The Seventh Day

The world has altered since Moses imposed the ordinances of the law on the people at Sinai. The old ceremonial observances prove less satisfying every day. Christianity makes different demands on the world than did Judaism. "The sabbath was made for man, and not man for the sabbath," Christ Jesus said to the Pharisees: "therefore the Son of man is Lord also of the sabbath." Nevertheless, the old idea of the Jewish sabbath lingers on in the Christian Sunday. "It is sad," Mrs. Eddy writes, on page 40 of Science and Health, "that the phrase divine service has come so generally to mean public worship instead of daily deeds."

Jesus himself made it extremely clear that man's duty to Principle was not a peculiarity of one day in seven, but that his self-denial must extend to every day of the week, and that, in every day of the week the cross had to be taken up. The Third Commandment, in reality, imposes this requirement most thoroughly. If a man is never to take the name of the Lord in vain, he will be obliged to exchange the idea of divine service on Sunday for service to Principle every day and all day. This does not mean that Sunday should not be observed in the churches, but it does mean there should be no change whatever in man's mental attitude between Sunday and Sunday. The work he does on week days should be done in exactly the same spirit in which he rests on Sunday. After all, as Mrs. Eddy writes, on pages 519-520 of Science and Health, "God rests in action. Imparting has not impoverished, can never impoverish, the divine Mind. No exhaustion follows the action of this Mind, according to the apprehension of divine Science. The highest and sweetest rest, even from a human standpoint, is in holy work."

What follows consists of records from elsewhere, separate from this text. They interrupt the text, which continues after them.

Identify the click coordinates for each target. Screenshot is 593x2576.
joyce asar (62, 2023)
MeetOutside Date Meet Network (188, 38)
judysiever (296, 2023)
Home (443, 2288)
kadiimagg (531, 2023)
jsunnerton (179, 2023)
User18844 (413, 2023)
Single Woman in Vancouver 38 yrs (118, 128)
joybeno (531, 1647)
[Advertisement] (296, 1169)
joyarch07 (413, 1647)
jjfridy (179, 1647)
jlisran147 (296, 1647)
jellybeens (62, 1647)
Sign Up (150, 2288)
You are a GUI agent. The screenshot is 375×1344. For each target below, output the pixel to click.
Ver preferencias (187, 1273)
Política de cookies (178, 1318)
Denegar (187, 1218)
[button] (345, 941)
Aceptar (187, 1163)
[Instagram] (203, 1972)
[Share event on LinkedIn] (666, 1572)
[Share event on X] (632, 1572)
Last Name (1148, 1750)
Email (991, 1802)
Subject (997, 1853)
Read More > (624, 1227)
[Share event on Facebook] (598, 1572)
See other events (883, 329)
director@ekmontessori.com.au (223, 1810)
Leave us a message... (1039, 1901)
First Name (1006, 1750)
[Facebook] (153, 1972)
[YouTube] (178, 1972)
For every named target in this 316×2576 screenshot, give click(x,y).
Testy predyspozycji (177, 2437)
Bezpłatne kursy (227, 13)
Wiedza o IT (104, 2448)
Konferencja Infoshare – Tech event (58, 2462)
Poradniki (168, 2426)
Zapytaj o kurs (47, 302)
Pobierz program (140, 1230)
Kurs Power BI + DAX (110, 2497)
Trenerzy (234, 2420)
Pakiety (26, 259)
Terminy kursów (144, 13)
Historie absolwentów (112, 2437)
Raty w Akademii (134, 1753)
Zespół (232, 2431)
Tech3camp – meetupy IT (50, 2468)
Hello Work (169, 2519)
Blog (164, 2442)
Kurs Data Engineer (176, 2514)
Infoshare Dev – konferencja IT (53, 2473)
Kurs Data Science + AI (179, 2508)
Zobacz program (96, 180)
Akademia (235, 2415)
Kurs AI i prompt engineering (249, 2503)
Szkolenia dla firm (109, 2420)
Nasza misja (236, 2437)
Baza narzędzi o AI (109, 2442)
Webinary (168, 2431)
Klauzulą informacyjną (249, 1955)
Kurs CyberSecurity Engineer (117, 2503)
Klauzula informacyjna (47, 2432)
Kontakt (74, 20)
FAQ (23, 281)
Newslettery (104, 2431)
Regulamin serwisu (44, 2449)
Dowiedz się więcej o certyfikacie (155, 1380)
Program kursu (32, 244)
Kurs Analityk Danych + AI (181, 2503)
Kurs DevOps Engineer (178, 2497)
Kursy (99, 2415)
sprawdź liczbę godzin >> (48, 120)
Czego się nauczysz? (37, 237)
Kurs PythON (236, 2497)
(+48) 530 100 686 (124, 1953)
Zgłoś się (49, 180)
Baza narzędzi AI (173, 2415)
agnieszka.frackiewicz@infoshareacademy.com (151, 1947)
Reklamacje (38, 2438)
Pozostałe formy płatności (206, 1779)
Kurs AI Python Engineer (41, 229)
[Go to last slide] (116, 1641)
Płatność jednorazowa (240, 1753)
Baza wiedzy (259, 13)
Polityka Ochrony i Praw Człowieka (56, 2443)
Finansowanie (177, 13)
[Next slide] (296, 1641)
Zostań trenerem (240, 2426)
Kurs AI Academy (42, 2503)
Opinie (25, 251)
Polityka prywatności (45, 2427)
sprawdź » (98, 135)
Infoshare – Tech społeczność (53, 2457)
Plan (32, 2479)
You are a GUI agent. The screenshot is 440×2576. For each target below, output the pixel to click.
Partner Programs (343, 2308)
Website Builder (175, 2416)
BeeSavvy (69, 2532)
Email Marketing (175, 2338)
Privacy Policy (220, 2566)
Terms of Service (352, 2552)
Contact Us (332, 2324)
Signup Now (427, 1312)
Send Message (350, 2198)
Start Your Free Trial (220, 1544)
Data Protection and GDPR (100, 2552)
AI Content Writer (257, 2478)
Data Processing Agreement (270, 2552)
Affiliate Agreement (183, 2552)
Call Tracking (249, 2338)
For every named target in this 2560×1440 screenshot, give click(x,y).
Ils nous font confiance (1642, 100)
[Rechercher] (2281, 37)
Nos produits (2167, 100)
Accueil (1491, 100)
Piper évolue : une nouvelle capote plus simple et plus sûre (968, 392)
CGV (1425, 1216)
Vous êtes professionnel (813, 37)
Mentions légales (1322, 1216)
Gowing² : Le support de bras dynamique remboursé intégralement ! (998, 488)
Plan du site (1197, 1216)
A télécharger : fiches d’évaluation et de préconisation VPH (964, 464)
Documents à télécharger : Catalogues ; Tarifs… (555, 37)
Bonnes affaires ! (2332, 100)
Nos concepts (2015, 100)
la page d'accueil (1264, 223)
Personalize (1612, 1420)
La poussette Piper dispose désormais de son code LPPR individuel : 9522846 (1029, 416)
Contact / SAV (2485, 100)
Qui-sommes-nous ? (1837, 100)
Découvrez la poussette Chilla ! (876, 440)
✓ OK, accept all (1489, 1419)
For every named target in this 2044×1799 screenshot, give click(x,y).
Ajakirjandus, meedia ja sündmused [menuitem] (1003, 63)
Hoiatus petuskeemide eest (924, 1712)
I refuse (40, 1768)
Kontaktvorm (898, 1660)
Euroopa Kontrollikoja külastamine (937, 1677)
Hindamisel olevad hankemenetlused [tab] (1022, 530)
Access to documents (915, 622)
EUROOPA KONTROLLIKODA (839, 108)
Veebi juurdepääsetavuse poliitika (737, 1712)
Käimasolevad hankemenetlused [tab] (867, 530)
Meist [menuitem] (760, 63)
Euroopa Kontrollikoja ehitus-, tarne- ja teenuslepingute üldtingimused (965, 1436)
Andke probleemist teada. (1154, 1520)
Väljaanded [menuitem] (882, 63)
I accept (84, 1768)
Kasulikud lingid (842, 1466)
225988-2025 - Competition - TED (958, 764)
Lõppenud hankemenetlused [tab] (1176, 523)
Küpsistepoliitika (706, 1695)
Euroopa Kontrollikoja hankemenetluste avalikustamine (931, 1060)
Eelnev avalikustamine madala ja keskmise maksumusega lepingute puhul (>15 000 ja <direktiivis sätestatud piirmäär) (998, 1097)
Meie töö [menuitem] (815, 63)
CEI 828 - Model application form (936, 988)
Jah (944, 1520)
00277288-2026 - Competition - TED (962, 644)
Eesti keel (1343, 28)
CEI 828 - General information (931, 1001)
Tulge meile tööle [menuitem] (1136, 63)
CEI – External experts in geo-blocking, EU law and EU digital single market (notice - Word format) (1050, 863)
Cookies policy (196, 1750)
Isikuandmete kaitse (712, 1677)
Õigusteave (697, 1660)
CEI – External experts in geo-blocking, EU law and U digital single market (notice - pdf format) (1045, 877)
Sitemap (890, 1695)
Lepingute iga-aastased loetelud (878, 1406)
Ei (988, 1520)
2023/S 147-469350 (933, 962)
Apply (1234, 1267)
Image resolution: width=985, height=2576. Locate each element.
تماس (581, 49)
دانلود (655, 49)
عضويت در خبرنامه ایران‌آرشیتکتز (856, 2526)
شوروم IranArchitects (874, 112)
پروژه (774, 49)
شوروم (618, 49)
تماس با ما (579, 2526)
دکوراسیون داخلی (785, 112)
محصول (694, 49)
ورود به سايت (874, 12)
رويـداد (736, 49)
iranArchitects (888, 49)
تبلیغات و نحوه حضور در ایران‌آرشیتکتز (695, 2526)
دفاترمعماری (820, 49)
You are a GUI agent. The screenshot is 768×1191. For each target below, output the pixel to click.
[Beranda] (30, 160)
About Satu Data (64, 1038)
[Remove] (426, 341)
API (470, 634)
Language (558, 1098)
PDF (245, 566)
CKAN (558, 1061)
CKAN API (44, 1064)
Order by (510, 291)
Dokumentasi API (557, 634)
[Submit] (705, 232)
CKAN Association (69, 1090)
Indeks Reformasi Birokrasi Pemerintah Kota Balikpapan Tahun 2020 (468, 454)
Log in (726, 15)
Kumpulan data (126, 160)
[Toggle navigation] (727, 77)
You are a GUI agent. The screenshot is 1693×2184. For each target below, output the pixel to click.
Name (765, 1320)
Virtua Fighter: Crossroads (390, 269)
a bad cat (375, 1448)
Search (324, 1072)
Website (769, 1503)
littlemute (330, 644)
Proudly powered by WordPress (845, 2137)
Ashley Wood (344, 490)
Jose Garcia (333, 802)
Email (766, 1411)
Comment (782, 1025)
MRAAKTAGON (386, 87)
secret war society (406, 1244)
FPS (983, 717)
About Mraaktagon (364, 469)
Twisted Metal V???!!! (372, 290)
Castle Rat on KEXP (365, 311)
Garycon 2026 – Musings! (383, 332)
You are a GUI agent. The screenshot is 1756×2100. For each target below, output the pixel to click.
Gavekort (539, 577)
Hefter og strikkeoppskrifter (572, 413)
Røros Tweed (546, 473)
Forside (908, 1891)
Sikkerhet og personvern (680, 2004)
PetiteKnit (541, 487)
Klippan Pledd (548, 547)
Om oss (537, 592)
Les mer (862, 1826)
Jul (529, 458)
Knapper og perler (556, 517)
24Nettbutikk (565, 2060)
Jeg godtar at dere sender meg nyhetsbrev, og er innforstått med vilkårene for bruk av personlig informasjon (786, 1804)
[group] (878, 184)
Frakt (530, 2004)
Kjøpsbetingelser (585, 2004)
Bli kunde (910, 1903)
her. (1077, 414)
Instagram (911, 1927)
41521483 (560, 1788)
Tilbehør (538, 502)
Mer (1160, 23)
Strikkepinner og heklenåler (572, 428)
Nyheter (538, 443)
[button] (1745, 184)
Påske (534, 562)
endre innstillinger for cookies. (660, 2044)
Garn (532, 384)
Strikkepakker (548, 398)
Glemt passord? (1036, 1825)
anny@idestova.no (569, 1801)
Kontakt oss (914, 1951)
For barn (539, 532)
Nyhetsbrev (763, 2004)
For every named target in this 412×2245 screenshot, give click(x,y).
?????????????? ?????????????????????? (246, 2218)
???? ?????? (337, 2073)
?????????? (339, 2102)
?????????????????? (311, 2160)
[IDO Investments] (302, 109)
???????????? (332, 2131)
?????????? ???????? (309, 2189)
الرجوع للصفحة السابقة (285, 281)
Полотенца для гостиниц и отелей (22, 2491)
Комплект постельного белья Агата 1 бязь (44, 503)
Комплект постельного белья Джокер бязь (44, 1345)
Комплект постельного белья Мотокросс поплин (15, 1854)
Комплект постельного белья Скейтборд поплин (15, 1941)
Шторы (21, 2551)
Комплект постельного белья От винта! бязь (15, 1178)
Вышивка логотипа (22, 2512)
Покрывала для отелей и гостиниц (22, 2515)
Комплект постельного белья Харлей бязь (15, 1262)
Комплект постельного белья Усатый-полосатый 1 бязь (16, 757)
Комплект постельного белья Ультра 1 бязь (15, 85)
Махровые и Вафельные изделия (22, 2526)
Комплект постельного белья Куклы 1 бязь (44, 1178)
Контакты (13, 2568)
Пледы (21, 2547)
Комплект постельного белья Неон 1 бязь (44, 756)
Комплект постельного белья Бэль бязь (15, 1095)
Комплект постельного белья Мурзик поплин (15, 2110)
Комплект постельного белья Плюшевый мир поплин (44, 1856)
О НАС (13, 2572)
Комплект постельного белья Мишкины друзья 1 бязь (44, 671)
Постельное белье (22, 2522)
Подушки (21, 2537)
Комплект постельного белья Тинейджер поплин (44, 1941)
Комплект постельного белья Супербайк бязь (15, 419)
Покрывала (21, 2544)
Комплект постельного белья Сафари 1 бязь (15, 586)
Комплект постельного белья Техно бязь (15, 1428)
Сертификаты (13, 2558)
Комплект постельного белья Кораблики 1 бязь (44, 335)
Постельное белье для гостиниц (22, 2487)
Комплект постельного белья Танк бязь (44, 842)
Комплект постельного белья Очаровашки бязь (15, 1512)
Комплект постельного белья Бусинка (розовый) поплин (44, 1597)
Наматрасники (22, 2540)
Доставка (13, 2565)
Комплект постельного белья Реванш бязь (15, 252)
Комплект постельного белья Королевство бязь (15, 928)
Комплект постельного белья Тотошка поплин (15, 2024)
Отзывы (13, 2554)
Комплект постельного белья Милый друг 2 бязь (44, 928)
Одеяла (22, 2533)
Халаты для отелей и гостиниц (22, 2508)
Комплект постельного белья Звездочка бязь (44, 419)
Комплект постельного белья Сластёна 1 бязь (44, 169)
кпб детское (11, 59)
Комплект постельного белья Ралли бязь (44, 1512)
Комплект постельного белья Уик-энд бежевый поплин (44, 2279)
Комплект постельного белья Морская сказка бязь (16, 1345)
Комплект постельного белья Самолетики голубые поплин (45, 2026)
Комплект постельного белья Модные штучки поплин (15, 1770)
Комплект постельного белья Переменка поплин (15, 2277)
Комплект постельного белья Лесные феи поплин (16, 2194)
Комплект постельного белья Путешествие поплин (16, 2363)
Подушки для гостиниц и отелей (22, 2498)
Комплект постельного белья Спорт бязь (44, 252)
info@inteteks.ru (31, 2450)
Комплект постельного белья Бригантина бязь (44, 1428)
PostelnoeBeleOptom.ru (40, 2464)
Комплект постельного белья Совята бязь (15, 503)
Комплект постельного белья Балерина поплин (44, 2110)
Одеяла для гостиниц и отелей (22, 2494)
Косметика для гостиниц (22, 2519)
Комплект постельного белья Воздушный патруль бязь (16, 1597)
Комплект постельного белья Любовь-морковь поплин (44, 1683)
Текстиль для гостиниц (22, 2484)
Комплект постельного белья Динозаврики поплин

The truth is that if the individual is obeying the First Commandment to have no other gods, he may cease from his daily labor to devote Sunday to a more unbroken realization of Principle, but throughout the week the only change will be one of outward expression, for he will continue to guard his own thought all through the seven days, throwing down his idols as much on Monday as on Sunday, and remembering that what he should not do on Sunday he should certainly not have done on Saturday. The writer of the story of creation in Genesis certainly never meant that the work of Principle on six days made these less holy than the seventh, any more than the inscriber of the Commandments dreamed that the keeping of the sabbath would imply any license for any other day. The distinctions which the carnal mind makes between one day and another are in reality a perfect travesty of what Moses understood by the sabbath.